The duty to warn
The intrepid pro-life activist, Mary Wagner, has been in and out of jail for more than a decade. Not content to witness from a distance, Wagner often enters the facilities where abortions are committed in the hopes of warning pregnant women about the reality of abortion and the dangers it poses for them and, of course, their unborn children. At Wanger’s trial in Toronto, Dr. Phillip Ney, who flew in from British Columbia, was not permitted to present evidence that we all have a legal and moral duty to warn people of danger which is precisely what Wagner does when she approaches abortion-minded women.
Wagner’s example prompts us to ask ourselves: how should we fulfill our duty to warn others about abortion in our own lives? Perhaps we cannot picket an abortion mill or counsel women en route to their grim appointments. But, in the social spheres that we all inhabit, perhaps we can do more. The awkward silence or outright hostility that we might meet when the topic is broached is not pleasant. But, of course, prenatal infanticide is not a pleasant subject, and such reactions are regrettable but understandable.

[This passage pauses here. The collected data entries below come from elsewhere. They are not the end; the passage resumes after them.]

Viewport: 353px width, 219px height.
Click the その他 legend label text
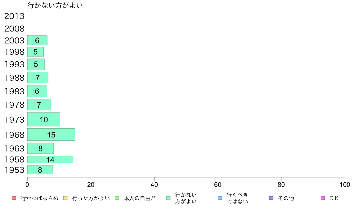coord(286,198)

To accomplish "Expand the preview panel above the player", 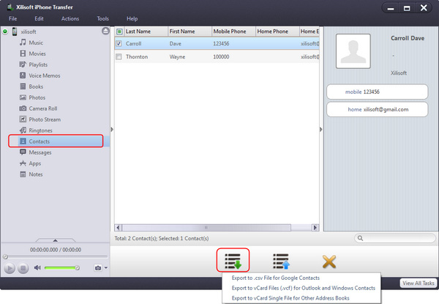I will [56, 240].
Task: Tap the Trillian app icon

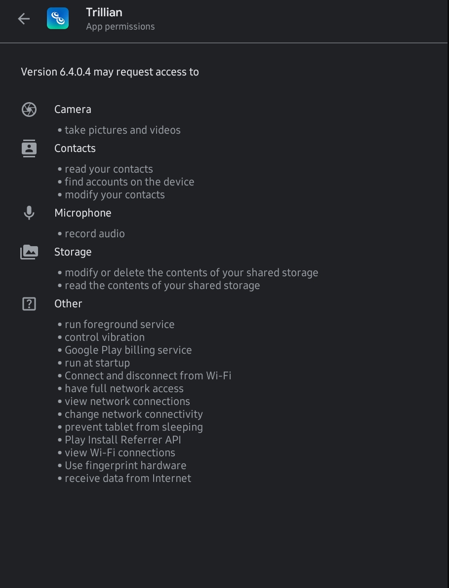Action: click(x=58, y=18)
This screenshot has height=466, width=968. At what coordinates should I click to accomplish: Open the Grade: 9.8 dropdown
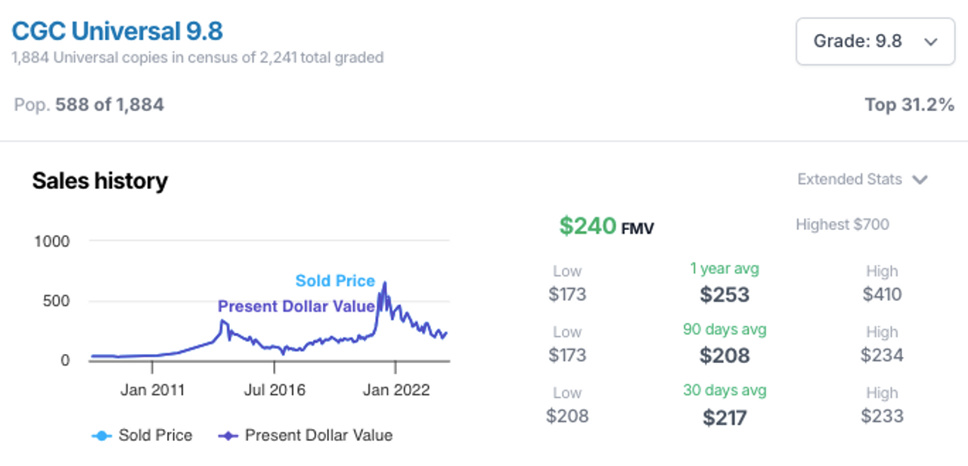coord(875,41)
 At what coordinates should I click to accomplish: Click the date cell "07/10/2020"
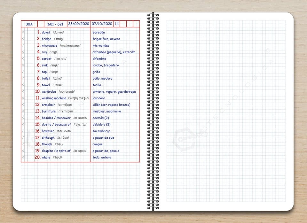[102, 24]
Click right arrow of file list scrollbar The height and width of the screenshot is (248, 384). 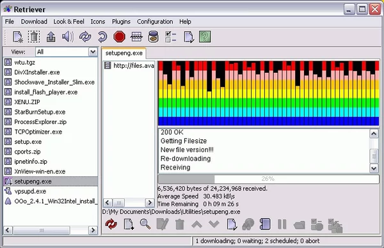pyautogui.click(x=93, y=230)
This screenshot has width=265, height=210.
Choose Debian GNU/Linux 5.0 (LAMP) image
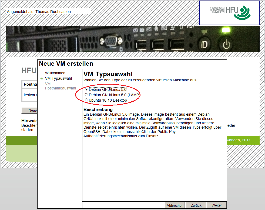click(x=86, y=95)
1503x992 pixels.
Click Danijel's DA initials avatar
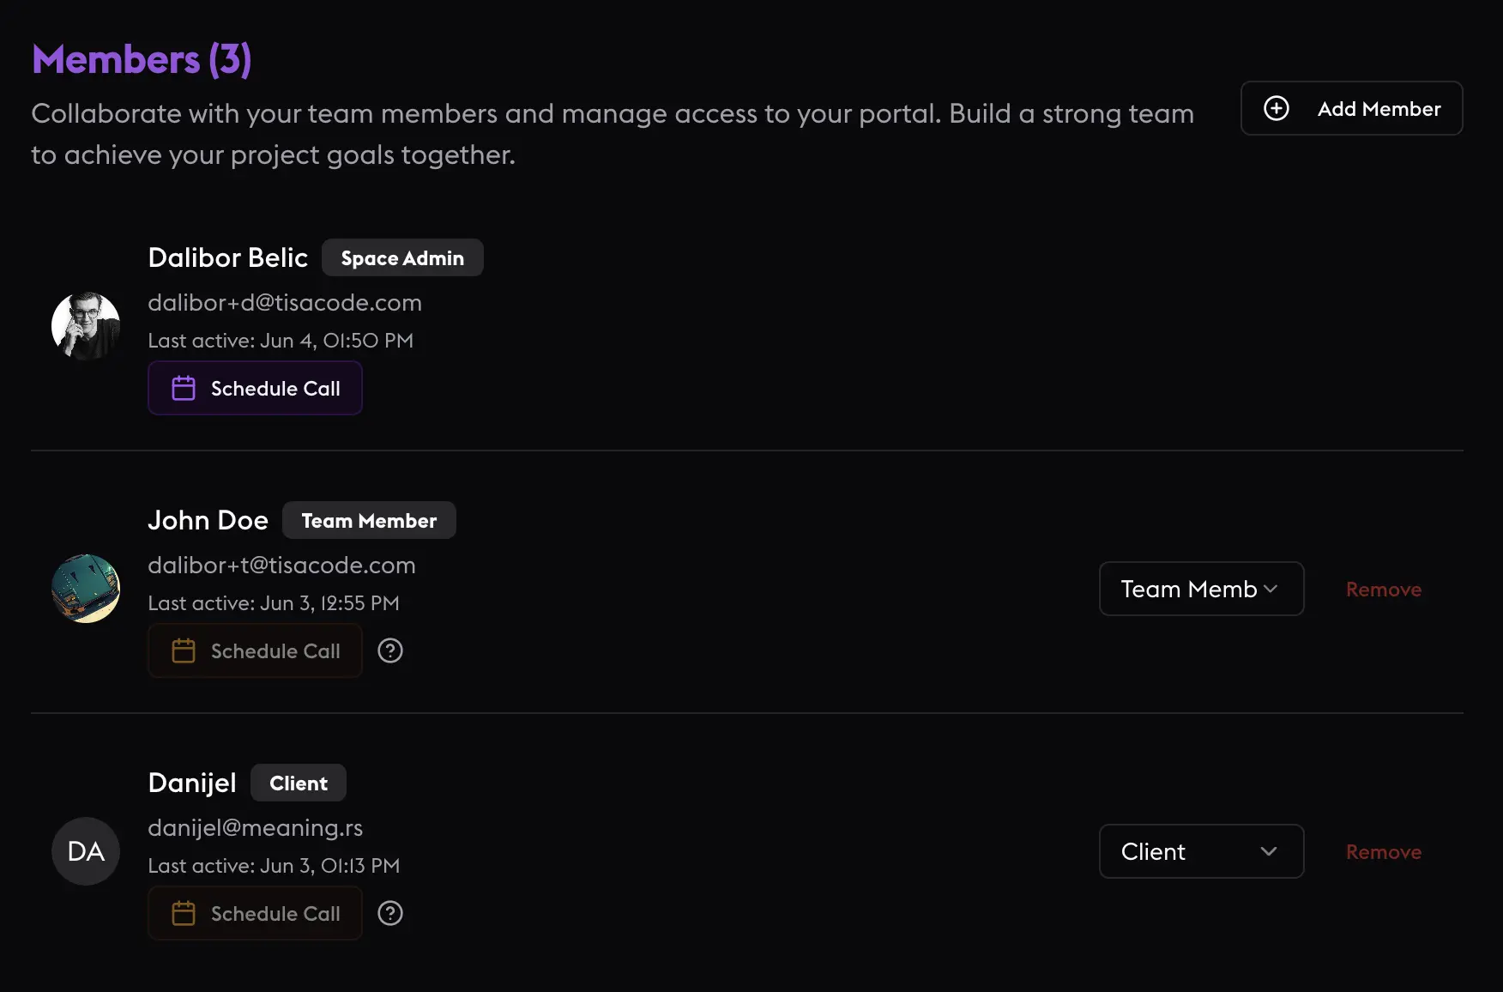[86, 851]
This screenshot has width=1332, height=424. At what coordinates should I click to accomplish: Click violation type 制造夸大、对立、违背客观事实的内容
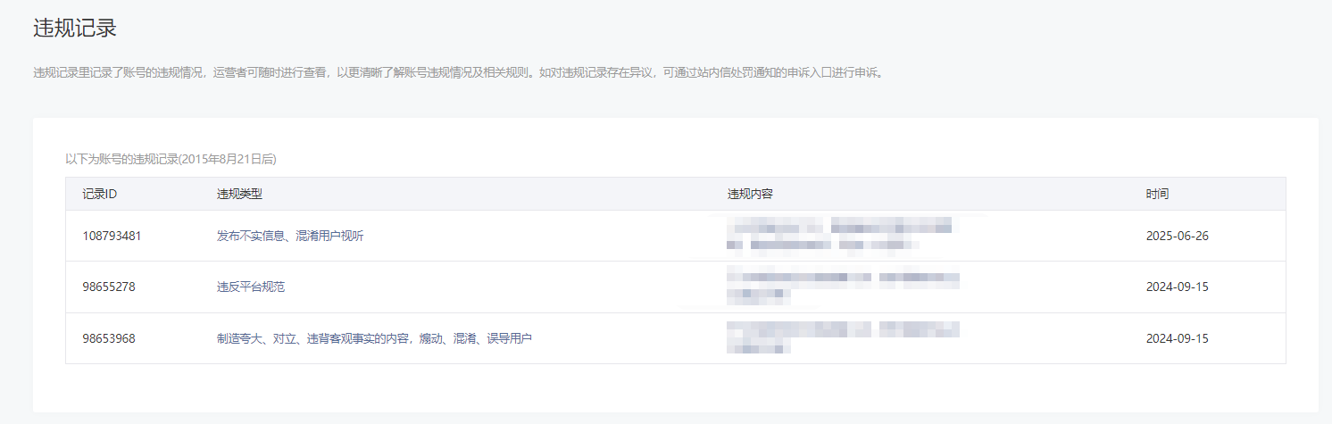(312, 338)
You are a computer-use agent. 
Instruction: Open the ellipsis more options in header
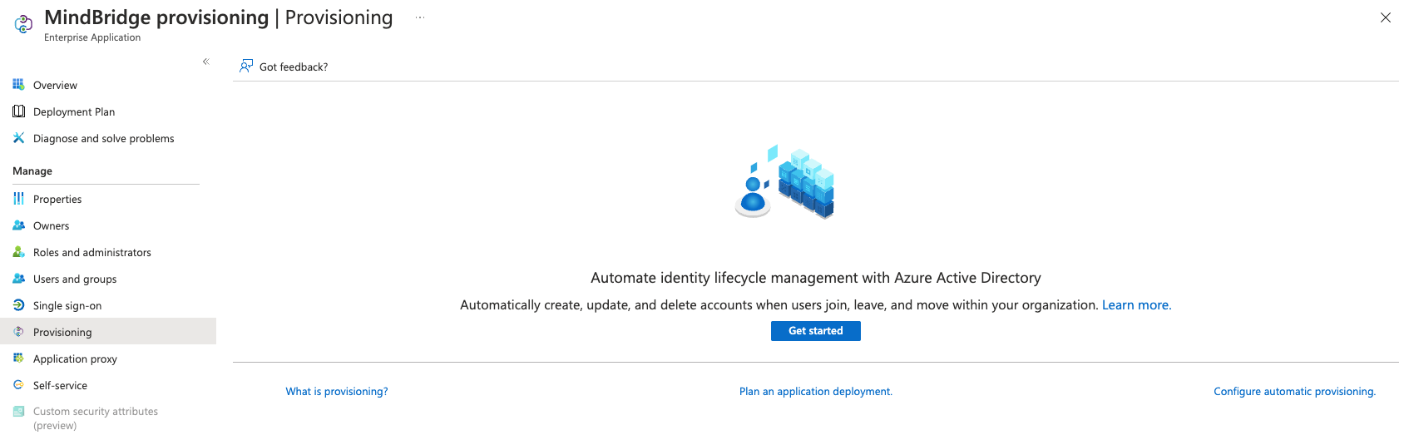pos(420,17)
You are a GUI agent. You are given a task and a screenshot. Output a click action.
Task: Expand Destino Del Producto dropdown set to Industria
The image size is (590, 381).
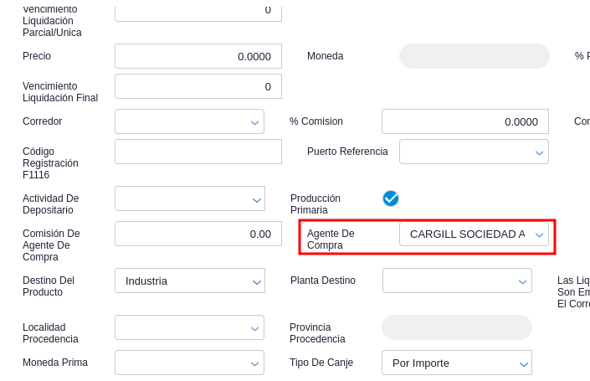tap(189, 281)
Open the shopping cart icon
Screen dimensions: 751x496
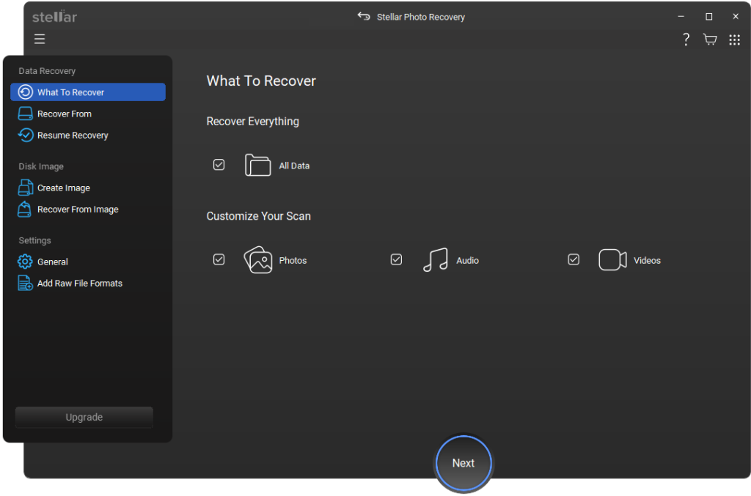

Regardless of the verdict against Wagner – she is due in court the day we went to press – she will no doubt continue her ministry to women and her advocacy on behalf of the unborn, in or out of jail. In our own small ways, we should do likewise, whether in the various public witnesses such as the March for Life, LifeChain, Show the Truth, GAP, and 40 Days for Life, or in conversations with friends and family. We all have a duty to warn about the dangers of abortion.